◆ **EXERCISE INSTRUCTIONS**:
Update the records below by replacing each occurrence of "computer-use agent" with "desktop automation agent", and leave every other part unchanged.

(Raw records)
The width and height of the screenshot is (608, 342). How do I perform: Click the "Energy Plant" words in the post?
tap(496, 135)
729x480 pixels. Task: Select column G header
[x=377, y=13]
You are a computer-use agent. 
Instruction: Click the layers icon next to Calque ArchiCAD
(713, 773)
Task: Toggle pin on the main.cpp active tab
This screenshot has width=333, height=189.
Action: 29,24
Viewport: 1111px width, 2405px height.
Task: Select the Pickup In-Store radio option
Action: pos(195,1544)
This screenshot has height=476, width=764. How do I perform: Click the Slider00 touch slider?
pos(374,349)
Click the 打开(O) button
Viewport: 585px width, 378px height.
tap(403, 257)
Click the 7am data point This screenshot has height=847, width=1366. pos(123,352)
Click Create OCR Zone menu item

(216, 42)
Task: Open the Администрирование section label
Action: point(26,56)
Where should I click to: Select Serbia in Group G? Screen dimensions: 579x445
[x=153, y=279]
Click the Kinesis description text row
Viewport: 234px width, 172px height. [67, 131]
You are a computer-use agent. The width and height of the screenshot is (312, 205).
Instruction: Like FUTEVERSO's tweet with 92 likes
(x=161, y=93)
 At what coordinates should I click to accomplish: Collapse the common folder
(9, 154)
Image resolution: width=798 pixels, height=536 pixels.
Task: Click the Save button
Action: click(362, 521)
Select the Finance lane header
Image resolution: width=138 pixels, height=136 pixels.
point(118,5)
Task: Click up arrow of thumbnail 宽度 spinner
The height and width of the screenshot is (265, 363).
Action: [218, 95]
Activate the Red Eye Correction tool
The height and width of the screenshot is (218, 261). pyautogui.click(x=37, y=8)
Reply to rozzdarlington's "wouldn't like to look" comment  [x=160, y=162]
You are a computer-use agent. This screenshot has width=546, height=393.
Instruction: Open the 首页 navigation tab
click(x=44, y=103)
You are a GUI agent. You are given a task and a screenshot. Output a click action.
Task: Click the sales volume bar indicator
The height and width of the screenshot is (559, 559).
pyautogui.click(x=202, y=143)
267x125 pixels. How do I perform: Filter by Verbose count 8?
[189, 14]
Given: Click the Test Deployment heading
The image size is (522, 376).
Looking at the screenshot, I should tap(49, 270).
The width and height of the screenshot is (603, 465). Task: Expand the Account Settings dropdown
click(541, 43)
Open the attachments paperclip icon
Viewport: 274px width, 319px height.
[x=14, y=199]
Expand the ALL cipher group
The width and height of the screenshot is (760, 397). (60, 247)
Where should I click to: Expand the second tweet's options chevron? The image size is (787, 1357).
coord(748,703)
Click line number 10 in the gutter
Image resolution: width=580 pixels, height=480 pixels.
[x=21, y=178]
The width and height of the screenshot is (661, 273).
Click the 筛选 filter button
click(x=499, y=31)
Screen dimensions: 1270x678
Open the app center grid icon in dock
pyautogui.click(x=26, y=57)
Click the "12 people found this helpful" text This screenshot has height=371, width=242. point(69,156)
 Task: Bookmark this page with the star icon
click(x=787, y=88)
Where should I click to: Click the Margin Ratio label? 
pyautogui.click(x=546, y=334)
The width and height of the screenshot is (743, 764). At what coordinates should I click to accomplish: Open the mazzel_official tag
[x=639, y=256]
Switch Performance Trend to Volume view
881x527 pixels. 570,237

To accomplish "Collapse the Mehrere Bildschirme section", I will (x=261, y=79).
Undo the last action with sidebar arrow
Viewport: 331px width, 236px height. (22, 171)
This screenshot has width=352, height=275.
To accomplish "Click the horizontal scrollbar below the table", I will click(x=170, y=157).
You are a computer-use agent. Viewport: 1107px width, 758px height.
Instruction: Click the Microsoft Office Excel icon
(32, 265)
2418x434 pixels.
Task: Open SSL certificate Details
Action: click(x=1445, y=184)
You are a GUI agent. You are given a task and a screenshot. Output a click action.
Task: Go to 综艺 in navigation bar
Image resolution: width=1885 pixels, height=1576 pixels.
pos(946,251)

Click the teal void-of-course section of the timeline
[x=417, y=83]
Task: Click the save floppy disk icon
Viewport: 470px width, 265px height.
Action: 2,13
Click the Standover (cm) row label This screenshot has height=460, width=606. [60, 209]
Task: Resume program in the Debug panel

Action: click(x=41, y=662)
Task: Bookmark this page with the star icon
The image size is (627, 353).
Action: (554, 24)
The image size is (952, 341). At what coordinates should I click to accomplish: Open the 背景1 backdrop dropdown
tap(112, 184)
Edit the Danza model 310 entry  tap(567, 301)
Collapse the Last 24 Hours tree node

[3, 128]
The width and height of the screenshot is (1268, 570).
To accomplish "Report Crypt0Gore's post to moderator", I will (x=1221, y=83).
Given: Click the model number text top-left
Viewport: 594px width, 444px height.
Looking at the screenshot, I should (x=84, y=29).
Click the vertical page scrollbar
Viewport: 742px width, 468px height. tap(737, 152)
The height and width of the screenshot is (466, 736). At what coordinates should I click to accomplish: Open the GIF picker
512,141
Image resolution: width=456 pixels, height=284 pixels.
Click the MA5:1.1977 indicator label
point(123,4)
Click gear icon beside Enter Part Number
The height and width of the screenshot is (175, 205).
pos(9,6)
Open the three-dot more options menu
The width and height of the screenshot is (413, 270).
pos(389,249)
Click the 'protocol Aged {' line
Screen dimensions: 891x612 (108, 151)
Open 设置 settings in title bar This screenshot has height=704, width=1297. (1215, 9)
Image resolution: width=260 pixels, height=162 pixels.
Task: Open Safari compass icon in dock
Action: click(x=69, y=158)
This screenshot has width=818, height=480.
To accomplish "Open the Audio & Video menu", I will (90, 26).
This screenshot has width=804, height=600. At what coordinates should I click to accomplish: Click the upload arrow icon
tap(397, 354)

◆ **RESPONSE TO THIS EXERCISE**:
The width and height of the screenshot is (608, 342). How do I perform: Click the "Energy Plant" words in the post?
tap(496, 135)
729x480 pixels. Task: Select column G header
[x=377, y=13]
You are a desktop automation agent. 
Instruction: Click the layers icon next to Calque ArchiCAD
(713, 773)
Task: Toggle pin on the main.cpp active tab
This screenshot has width=333, height=189.
Action: 29,24
Viewport: 1111px width, 2405px height.
Task: Select the Pickup In-Store radio option
Action: pos(195,1544)
This screenshot has height=476, width=764. How do I perform: Click the Slider00 touch slider?
pos(374,349)
Click the 打开(O) button
Viewport: 585px width, 378px height.
tap(403, 257)
Click the 7am data point This screenshot has height=847, width=1366. pos(123,352)
Click Create OCR Zone menu item

(216, 42)
Task: Open the Администрирование section label
Action: point(26,56)
Where should I click to: Select Serbia in Group G? Screen dimensions: 579x445
[x=153, y=279]
Click the Kinesis description text row
Viewport: 234px width, 172px height. [67, 131]
You are a desktop automation agent. The width and height of the screenshot is (312, 205).
Instruction: Like FUTEVERSO's tweet with 92 likes
(x=161, y=93)
 At what coordinates should I click to accomplish: Collapse the common folder
(9, 154)
Image resolution: width=798 pixels, height=536 pixels.
Task: Click the Save button
Action: click(362, 521)
Select the Finance lane header
Image resolution: width=138 pixels, height=136 pixels.
point(118,5)
Task: Click up arrow of thumbnail 宽度 spinner
The height and width of the screenshot is (265, 363).
Action: [218, 95]
Activate the Red Eye Correction tool
The height and width of the screenshot is (218, 261). pyautogui.click(x=37, y=8)
Reply to rozzdarlington's "wouldn't like to look" comment  [x=160, y=162]
You are a desktop automation agent. This screenshot has width=546, height=393.
Instruction: Open the 首页 navigation tab
click(x=44, y=103)
You are a GUI agent. You are given a task and a screenshot. Output a click action.
Task: Click the sales volume bar indicator
The height and width of the screenshot is (559, 559).
pyautogui.click(x=202, y=143)
267x125 pixels. How do I perform: Filter by Verbose count 8?
[189, 14]
Given: Click the Test Deployment heading
The image size is (522, 376).
Looking at the screenshot, I should tap(49, 270).
The width and height of the screenshot is (603, 465). Task: Expand the Account Settings dropdown
click(541, 43)
Open the attachments paperclip icon
Viewport: 274px width, 319px height.
[x=14, y=199]
Expand the ALL cipher group
The width and height of the screenshot is (760, 397). (60, 247)
Where should I click to: Expand the second tweet's options chevron? The image size is (787, 1357).
coord(748,703)
Click line number 10 in the gutter
Image resolution: width=580 pixels, height=480 pixels.
[x=21, y=178]
The width and height of the screenshot is (661, 273).
Click the 筛选 filter button
click(x=499, y=31)
Screen dimensions: 1270x678
Open the app center grid icon in dock
pyautogui.click(x=26, y=57)
Click the "12 people found this helpful" text This screenshot has height=371, width=242. point(69,156)
 Task: Bookmark this page with the star icon
click(x=787, y=88)
Where should I click to: Click the Margin Ratio label? 
pyautogui.click(x=546, y=334)
The width and height of the screenshot is (743, 764). At what coordinates should I click to accomplish: Open the mazzel_official tag
[x=639, y=256]
Switch Performance Trend to Volume view
881x527 pixels. 570,237

To accomplish "Collapse the Mehrere Bildschirme section", I will (x=261, y=79).
Undo the last action with sidebar arrow
Viewport: 331px width, 236px height. (22, 171)
This screenshot has width=352, height=275.
To accomplish "Click the horizontal scrollbar below the table", I will click(x=170, y=157).
You are a desktop automation agent. Viewport: 1107px width, 758px height.
Instruction: Click the Microsoft Office Excel icon
(32, 265)
2418x434 pixels.
Task: Open SSL certificate Details
Action: click(x=1445, y=184)
You are a GUI agent. You are given a task and a screenshot. Output a click action.
Task: Go to 综艺 in navigation bar
Image resolution: width=1885 pixels, height=1576 pixels.
pos(946,251)

Click the teal void-of-course section of the timeline
[x=417, y=83]
Task: Click the save floppy disk icon
Viewport: 470px width, 265px height.
Action: 2,13
Click the Standover (cm) row label This screenshot has height=460, width=606. [60, 209]
Task: Resume program in the Debug panel

Action: click(x=41, y=662)
Task: Bookmark this page with the star icon
The image size is (627, 353).
Action: (554, 24)
The image size is (952, 341). At what coordinates should I click to accomplish: Open the 背景1 backdrop dropdown
tap(112, 184)
Edit the Danza model 310 entry  tap(567, 301)
Collapse the Last 24 Hours tree node

[3, 128]
The width and height of the screenshot is (1268, 570).
To accomplish "Report Crypt0Gore's post to moderator", I will (x=1221, y=83).
Given: Click the model number text top-left
Viewport: 594px width, 444px height.
Looking at the screenshot, I should (x=84, y=29).
Click the vertical page scrollbar
Viewport: 742px width, 468px height. tap(737, 152)
The height and width of the screenshot is (466, 736). At what coordinates should I click to accomplish: Open the GIF picker
512,141
Image resolution: width=456 pixels, height=284 pixels.
Click the MA5:1.1977 indicator label
point(123,4)
Click gear icon beside Enter Part Number
The height and width of the screenshot is (175, 205).
pos(9,6)
Open the three-dot more options menu
The width and height of the screenshot is (413, 270).
pos(389,249)
Click the 'protocol Aged {' line
Screen dimensions: 891x612 (108, 151)
Open 设置 settings in title bar This screenshot has height=704, width=1297. (1215, 9)
Image resolution: width=260 pixels, height=162 pixels.
Task: Open Safari compass icon in dock
Action: click(x=69, y=158)
This screenshot has width=818, height=480.
To accomplish "Open the Audio & Video menu", I will (90, 26).
This screenshot has width=804, height=600. At what coordinates should I click to accomplish: Click the upload arrow icon
tap(397, 354)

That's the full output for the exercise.